En outre, un prix littéraire dont elle est la « marraine » porte son nom : le Prix Annie Ernaux.

Très tôt dans sa carrière littéraire, Annie Ernaux délaisse la fiction pour se concentrer sur le matériau autobiographique que constitue son enfance dans le café-épicerie parental d’Yvetot.
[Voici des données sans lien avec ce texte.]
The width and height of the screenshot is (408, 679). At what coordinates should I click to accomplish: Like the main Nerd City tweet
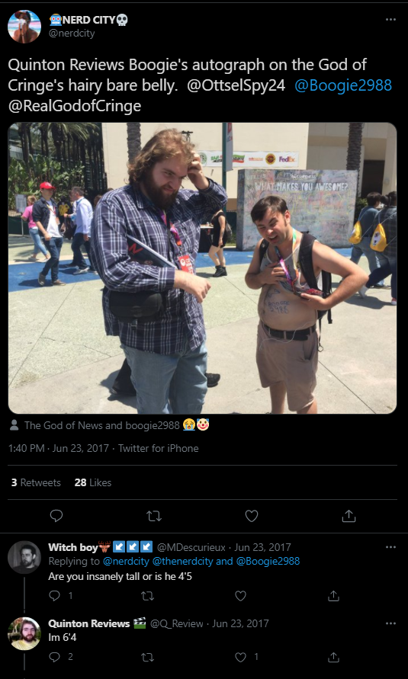coord(252,516)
Mêlant expérience historique et expérience individuelle, ses ouvrages dissèquent l’ascension sociale de ses parents (La Place, La Honte), son mariage (La Femme gelée), sa sexualité et ses relations amoureuses (Passion simple, Se perdre), son environnement (Journal du dehors, Le Monde extérieur), son avortement (L’Événement), la maladie d’Alzheimer de sa mère (Je ne suis pas sortie de ma nuit), la mort de sa mère (Une femme) ou encore son cancer du sein (L’Usage de la photo, en collaboration avec Marc Marie).

 

Annie Ernaux revendique une écriture neutre, « sans jugement, sans métaphore, sans comparaison romanesque », et évoque un style « objectif, qui ne valorise ni ne dévalorise les faits racontés », cherchant ainsi à « rester dans la ligne des faits historiques, du document ».